• Task requirements: Extract every line of the records below that contains the word "what". The match is case-sensitive.

• Records in a dataset:
>> BEGIN

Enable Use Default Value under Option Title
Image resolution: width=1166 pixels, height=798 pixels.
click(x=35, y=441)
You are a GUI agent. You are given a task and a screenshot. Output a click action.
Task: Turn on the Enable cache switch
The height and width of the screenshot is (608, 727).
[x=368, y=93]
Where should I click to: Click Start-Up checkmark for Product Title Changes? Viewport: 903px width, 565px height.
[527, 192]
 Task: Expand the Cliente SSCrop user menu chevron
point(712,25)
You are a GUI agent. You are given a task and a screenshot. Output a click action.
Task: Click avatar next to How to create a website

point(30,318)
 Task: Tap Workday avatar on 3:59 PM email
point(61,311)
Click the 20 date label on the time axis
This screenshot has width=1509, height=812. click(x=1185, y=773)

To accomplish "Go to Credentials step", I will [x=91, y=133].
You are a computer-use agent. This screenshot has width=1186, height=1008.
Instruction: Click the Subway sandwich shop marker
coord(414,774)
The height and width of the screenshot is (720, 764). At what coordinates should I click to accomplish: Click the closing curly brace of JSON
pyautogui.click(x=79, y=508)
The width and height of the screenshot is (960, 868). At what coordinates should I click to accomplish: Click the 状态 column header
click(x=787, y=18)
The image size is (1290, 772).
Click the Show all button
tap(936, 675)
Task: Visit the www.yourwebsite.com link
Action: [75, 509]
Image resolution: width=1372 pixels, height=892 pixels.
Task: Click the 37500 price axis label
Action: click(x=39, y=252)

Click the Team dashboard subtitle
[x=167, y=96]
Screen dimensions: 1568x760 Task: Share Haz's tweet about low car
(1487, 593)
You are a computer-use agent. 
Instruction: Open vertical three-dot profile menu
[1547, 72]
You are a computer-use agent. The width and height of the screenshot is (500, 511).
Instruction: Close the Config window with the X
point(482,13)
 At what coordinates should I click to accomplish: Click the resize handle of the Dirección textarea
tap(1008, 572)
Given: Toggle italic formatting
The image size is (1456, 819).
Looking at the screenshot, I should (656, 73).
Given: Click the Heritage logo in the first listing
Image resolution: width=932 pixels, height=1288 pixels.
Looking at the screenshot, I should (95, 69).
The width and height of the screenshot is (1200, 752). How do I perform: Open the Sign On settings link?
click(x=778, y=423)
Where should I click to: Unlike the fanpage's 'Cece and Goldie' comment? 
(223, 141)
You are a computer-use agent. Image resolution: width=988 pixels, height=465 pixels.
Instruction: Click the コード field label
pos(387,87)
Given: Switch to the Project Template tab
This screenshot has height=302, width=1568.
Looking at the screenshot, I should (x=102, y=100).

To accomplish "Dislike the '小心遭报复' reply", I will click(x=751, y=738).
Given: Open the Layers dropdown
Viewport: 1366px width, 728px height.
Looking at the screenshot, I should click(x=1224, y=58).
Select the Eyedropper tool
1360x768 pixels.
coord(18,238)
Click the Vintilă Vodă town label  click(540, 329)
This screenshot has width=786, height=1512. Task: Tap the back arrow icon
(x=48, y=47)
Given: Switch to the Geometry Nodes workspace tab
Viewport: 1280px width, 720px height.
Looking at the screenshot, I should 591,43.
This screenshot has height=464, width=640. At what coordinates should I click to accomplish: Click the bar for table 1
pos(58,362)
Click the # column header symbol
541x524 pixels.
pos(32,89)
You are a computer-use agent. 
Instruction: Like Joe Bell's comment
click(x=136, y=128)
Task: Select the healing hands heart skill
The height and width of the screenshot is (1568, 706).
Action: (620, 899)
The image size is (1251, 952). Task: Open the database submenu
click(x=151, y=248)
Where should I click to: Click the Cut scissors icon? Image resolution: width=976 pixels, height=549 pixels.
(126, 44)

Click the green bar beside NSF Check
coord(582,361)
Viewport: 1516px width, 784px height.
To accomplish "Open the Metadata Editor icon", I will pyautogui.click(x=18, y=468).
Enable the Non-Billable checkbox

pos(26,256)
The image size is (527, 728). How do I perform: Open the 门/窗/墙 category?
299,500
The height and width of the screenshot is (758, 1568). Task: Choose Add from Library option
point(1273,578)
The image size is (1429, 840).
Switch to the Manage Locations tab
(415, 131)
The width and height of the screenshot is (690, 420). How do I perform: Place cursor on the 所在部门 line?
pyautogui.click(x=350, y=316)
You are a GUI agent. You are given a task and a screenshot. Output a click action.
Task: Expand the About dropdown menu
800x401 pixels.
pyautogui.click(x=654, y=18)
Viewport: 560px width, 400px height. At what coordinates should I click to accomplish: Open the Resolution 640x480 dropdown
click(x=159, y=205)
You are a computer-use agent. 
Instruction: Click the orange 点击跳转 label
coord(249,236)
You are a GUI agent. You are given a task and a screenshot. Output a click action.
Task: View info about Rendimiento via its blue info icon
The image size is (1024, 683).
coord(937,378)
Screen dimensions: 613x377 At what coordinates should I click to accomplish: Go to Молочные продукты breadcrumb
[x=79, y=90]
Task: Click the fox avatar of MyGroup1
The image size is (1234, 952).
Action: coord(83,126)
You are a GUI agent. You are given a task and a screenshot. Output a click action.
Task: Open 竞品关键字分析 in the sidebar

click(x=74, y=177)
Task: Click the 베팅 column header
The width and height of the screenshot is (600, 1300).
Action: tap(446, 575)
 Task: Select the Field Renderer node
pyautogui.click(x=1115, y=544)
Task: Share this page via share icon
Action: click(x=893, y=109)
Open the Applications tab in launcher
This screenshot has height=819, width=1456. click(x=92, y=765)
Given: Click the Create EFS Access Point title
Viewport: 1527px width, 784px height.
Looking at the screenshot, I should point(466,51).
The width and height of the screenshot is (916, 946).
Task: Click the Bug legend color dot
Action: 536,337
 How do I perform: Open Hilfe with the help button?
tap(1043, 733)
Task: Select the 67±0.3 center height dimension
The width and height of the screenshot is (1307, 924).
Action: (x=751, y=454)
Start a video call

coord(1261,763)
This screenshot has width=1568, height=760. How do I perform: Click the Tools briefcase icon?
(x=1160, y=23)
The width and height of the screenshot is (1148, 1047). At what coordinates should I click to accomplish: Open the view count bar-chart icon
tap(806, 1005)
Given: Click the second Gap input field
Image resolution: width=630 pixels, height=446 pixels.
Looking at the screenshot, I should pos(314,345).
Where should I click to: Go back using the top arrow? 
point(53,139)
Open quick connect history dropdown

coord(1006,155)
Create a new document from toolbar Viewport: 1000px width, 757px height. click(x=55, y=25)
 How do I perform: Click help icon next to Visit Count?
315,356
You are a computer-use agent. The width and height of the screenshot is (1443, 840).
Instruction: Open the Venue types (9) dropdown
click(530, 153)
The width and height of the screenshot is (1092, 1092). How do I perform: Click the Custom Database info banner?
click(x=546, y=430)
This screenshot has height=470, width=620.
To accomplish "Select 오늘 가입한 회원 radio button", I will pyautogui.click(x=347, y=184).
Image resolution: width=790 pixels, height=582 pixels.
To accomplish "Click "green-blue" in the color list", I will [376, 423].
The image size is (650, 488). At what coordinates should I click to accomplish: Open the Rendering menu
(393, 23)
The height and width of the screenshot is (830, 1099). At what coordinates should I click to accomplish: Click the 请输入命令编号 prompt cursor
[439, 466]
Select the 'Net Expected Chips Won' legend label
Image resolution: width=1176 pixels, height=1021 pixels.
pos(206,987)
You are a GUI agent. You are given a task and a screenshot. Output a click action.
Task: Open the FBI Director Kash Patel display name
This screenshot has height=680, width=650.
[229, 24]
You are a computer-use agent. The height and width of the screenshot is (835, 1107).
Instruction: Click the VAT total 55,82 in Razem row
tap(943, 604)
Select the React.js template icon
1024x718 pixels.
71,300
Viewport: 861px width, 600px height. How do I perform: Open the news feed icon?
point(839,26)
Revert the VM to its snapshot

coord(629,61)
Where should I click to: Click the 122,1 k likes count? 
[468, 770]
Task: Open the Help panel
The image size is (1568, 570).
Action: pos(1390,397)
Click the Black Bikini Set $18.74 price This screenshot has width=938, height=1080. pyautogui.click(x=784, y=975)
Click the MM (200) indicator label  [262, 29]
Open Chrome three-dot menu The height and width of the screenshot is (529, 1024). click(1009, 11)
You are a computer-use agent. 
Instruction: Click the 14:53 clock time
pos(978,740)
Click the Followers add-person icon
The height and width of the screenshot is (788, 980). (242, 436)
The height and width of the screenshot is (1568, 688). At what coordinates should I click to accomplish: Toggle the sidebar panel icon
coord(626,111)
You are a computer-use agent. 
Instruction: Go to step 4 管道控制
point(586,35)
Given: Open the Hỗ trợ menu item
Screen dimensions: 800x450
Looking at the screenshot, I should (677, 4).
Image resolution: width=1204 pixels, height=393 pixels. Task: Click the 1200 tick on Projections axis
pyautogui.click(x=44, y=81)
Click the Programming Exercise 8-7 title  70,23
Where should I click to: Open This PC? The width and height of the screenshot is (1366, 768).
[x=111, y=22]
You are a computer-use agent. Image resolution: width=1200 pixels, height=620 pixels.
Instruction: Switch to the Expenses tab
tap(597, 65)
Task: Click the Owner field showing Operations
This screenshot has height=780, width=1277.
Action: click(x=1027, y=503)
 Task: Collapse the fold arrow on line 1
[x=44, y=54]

>> END

• Task response:
The height and width of the screenshot is (720, 764). At what coordinates should I click to accomplish: Click the closing curly brace of JSON
The width and height of the screenshot is (960, 868). At what coordinates should I click to accomplish: Click the 状态 column header
 At what coordinates should I click to accomplish: Click the resize handle of the Dirección textarea
This screenshot has height=464, width=640. At what coordinates should I click to accomplish: Click the bar for table 1
Viewport: 560px width, 400px height. At what coordinates should I click to accomplish: Open the Resolution 640x480 dropdown
Screen dimensions: 613x377 At what coordinates should I click to accomplish: Go to Молочные продукты breadcrumb
The width and height of the screenshot is (1148, 1047). At what coordinates should I click to accomplish: Open the view count bar-chart icon
The image size is (650, 488). At what coordinates should I click to accomplish: Open the Rendering menu
The height and width of the screenshot is (830, 1099). At what coordinates should I click to accomplish: Click the 请输入命令编号 prompt cursor
The height and width of the screenshot is (1568, 688). At what coordinates should I click to accomplish: Toggle the sidebar panel icon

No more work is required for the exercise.